Notice how there are some repetitions.
for cur in df_info["Currency"]:
print(cur)
USD
USD
HKD
CNY
JPY
EUR
CNY
CAD
INR
EUR
KRW
CHF
TWD
ZAR
We can use df_info["Currency"].unique()
if we don’t want repeated currencies.
for cur in df_info["Currency"].unique():
print(cur)
USD
HKD
CNY
JPY
EUR
CAD
INR
KRW
CHF
TWD
ZAR
The following is similar to what you are asked to do in Worksheet 3. (In Worksheet 3, you are asked to provide more information than just the number of rows.)
# Hint for the end of Worksheet 3
for cur in df_info["Currency"].unique():
df_sub = df_info[df_info["Currency"] == cur]
print(f"The currency is {cur} and the number of rows is {len(df_sub)}")
The currency is USD and the number of rows is 2
The currency is HKD and the number of rows is 1
The currency is CNY and the number of rows is 2
The currency is JPY and the number of rows is 1
The currency is EUR and the number of rows is 2
The currency is CAD and the number of rows is 1
The currency is INR and the number of rows is 1
The currency is KRW and the number of rows is 1
The currency is CHF and the number of rows is 1
The currency is TWD and the number of rows is 1
The currency is ZAR and the number of rows is 1
Print the same information, again using a for loop, this time using a pandas GroupBy object and its
count
method.
The object df_info.groupby("Currency")
by itself is not very useful.
df_info.groupby("Currency")
<pandas.core.groupby.generic.DataFrameGroupBy object at 0x7f13b0a05310>
We need to do something with this GroupBy object, like iterate over it using a for loop, or like in the following example, where we call the count
method. This tells us how many rows there are. (At least in this case. Maybe it subtracts missing values…)
df_info.groupby("Currency").count()
Region | Exchange | Index | |
---|---|---|---|
Currency | |||
CAD | 1 | 1 | 1 |
CHF | 1 | 1 | 1 |
CNY | 2 | 2 | 2 |
EUR | 2 | 2 | 2 |
HKD | 1 | 1 | 1 |
INR | 1 | 1 | 1 |
JPY | 1 | 1 | 1 |
KRW | 1 | 1 | 1 |
TWD | 1 | 1 | 1 |
USD | 2 | 2 | 2 |
ZAR | 1 | 1 | 1 |
Notice how df_info.groupby("Currency").count()
——
> Exercises:
**a)** Summarize the pandas excerpt in two sentences.
**b)** Using the pandas excerpt, answer each question briefly:
(i) What can be used instead of df_info["Currency"] if repeated currencies are not wanted?
(ii) How many rows have the currency CNY?
(iii) What two ways of doing something with the GroupBy object are mentioned?
**c)** Return the passage of the pandas excerpt that begins at the words "<pandas.core.groupby.generic.DataFrameGroupBy object at" and stops after "subtracts missing values…)".

> Given data:
——
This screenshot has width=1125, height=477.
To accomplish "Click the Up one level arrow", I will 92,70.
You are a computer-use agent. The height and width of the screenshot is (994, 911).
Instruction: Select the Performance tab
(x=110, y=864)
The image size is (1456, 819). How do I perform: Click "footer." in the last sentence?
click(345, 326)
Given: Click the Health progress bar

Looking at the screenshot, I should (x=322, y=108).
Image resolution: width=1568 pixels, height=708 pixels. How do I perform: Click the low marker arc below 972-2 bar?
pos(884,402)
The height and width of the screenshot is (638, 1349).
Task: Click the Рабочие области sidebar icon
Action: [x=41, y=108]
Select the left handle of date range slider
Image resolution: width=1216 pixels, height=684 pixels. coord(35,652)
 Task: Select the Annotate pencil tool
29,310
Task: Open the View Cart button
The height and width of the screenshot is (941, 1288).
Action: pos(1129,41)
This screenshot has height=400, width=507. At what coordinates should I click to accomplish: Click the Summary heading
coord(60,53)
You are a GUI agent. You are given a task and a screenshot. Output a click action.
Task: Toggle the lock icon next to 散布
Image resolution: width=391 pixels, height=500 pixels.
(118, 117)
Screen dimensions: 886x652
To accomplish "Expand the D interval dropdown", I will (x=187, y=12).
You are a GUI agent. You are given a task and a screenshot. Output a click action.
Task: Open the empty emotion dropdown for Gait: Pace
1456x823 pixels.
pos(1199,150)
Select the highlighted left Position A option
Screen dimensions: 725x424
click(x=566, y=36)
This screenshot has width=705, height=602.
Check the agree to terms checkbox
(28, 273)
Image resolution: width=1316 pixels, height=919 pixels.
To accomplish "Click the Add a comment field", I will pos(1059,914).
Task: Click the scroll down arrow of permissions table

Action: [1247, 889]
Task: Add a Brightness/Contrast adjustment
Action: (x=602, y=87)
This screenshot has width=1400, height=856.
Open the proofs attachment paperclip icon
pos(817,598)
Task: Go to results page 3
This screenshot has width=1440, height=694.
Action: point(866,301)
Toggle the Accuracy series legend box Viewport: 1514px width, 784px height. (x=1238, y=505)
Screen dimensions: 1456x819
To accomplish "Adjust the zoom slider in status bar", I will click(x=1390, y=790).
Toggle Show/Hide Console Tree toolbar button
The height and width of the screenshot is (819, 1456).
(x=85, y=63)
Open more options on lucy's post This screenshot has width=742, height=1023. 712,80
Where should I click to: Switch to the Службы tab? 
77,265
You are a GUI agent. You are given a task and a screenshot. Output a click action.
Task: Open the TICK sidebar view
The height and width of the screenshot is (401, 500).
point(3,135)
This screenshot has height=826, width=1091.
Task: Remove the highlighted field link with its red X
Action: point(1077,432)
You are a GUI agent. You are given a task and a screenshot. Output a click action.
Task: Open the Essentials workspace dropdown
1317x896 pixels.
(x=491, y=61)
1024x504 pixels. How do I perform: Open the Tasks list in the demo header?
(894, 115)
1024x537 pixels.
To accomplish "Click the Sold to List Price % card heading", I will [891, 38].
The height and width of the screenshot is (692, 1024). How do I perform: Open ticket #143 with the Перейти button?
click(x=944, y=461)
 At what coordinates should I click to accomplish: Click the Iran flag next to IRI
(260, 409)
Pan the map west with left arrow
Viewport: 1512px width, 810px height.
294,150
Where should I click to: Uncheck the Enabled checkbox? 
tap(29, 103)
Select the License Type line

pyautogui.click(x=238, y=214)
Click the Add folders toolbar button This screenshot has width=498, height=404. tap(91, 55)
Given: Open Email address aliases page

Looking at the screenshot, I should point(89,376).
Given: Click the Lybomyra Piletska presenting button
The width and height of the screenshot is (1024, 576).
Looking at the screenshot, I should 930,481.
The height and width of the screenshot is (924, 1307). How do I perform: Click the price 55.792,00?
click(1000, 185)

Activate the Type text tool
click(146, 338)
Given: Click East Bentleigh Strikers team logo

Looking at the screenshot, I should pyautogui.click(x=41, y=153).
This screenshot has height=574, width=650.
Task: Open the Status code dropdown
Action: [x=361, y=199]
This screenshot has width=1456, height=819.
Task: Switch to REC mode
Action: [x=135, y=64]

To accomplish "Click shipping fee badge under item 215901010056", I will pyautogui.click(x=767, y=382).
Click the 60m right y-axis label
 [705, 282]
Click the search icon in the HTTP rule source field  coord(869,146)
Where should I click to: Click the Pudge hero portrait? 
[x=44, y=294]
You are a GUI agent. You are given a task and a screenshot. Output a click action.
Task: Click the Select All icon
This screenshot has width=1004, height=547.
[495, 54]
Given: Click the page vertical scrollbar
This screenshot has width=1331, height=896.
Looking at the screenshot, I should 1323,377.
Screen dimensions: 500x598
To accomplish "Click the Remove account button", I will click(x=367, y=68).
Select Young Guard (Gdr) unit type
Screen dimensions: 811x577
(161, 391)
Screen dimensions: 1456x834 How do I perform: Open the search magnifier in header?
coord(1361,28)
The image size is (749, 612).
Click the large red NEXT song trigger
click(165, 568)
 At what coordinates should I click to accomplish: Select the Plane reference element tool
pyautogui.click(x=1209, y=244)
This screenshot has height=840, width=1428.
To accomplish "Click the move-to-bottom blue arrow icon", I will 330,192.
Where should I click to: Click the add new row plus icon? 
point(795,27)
——
> Answers to the problems:
**a)** Looping over df_info["Currency"] prints repeated currencies, and df_info["Currency"].unique() avoids them, so a loop over those unique values can subset the data and print the number of rows for each currency. The GroupBy object from df_info.groupby("Currency") is not very useful by itself, but it can be iterated over with a for loop or given a call to its count method, which reports how many rows there are.

**b)**
(i) df_info["Currency"].unique()
(ii) 2
(iii) Iterating over it using a for loop, or calling the count method.

**c)**
<pandas.core.groupby.generic.DataFrameGroupBy object at 0x7f13b0a05310>
We need to do something with this GroupBy object, like iterate over it using a for loop, or like in the following example, where we call the count
method. This tells us how many rows there are. (At least in this case. Maybe it subtracts missing values…)